Start of DATA ENTRIES

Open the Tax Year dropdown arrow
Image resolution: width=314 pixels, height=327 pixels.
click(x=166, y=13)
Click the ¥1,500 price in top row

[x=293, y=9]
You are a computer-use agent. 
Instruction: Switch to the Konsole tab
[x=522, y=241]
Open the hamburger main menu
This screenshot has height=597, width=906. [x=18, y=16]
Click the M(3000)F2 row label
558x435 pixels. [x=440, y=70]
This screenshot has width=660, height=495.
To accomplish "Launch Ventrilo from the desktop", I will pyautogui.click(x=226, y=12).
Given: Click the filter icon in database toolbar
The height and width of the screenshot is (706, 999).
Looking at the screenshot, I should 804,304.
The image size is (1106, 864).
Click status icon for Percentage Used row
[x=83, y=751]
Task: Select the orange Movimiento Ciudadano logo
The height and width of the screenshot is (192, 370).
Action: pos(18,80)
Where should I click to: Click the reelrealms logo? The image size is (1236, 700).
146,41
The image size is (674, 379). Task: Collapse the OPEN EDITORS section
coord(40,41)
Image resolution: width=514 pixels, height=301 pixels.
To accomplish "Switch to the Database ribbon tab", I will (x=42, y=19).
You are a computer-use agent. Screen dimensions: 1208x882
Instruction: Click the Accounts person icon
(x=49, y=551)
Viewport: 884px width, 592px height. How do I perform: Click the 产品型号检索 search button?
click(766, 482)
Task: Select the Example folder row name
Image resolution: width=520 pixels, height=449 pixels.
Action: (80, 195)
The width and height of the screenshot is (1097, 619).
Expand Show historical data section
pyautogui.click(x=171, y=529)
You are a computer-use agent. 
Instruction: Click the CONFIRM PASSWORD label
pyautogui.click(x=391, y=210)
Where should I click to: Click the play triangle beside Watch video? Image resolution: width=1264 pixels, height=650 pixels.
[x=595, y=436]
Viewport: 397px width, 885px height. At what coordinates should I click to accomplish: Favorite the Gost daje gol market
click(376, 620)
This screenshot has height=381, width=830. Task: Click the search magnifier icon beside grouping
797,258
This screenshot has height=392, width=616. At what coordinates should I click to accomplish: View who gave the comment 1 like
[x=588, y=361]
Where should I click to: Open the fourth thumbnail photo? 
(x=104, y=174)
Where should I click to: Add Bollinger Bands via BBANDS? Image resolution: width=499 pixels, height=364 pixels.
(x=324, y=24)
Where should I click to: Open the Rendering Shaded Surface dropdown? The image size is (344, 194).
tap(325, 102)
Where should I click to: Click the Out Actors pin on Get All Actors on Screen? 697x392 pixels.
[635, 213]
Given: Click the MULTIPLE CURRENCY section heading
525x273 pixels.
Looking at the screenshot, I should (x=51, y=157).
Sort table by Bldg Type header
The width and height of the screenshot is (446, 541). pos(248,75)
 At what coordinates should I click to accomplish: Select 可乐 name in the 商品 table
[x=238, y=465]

End of DATA ENTRIES

◆ **DO THIS**: Copy out every one of the records above word for word, keeping their lines and their order.

◆ **TASK ANSWER**:
Open the Tax Year dropdown arrow
Image resolution: width=314 pixels, height=327 pixels.
click(x=166, y=13)
Click the ¥1,500 price in top row

[x=293, y=9]
You are a computer-use agent. 
Instruction: Switch to the Konsole tab
[x=522, y=241]
Open the hamburger main menu
This screenshot has height=597, width=906. [x=18, y=16]
Click the M(3000)F2 row label
558x435 pixels. [x=440, y=70]
This screenshot has width=660, height=495.
To accomplish "Launch Ventrilo from the desktop", I will pyautogui.click(x=226, y=12).
Given: Click the filter icon in database toolbar
The height and width of the screenshot is (706, 999).
Looking at the screenshot, I should 804,304.
The image size is (1106, 864).
Click status icon for Percentage Used row
[x=83, y=751]
Task: Select the orange Movimiento Ciudadano logo
The height and width of the screenshot is (192, 370).
Action: pos(18,80)
Where should I click to: Click the reelrealms logo? The image size is (1236, 700).
146,41
The image size is (674, 379). Task: Collapse the OPEN EDITORS section
coord(40,41)
Image resolution: width=514 pixels, height=301 pixels.
To accomplish "Switch to the Database ribbon tab", I will (x=42, y=19).
You are a computer-use agent. Screen dimensions: 1208x882
Instruction: Click the Accounts person icon
(x=49, y=551)
Viewport: 884px width, 592px height. How do I perform: Click the 产品型号检索 search button?
click(766, 482)
Task: Select the Example folder row name
Image resolution: width=520 pixels, height=449 pixels.
Action: (80, 195)
The width and height of the screenshot is (1097, 619).
Expand Show historical data section
pyautogui.click(x=171, y=529)
You are a computer-use agent. 
Instruction: Click the CONFIRM PASSWORD label
pyautogui.click(x=391, y=210)
Where should I click to: Click the play triangle beside Watch video? Image resolution: width=1264 pixels, height=650 pixels.
[x=595, y=436]
Viewport: 397px width, 885px height. At what coordinates should I click to accomplish: Favorite the Gost daje gol market
click(376, 620)
This screenshot has height=381, width=830. Task: Click the search magnifier icon beside grouping
797,258
This screenshot has height=392, width=616. At what coordinates should I click to accomplish: View who gave the comment 1 like
[x=588, y=361]
Where should I click to: Open the fourth thumbnail photo? 
(x=104, y=174)
Where should I click to: Add Bollinger Bands via BBANDS? Image resolution: width=499 pixels, height=364 pixels.
(x=324, y=24)
Where should I click to: Open the Rendering Shaded Surface dropdown? The image size is (344, 194).
tap(325, 102)
Where should I click to: Click the Out Actors pin on Get All Actors on Screen? 697x392 pixels.
[635, 213]
Given: Click the MULTIPLE CURRENCY section heading
525x273 pixels.
Looking at the screenshot, I should (x=51, y=157).
Sort table by Bldg Type header
The width and height of the screenshot is (446, 541). pos(248,75)
 At what coordinates should I click to accomplish: Select 可乐 name in the 商品 table
[x=238, y=465]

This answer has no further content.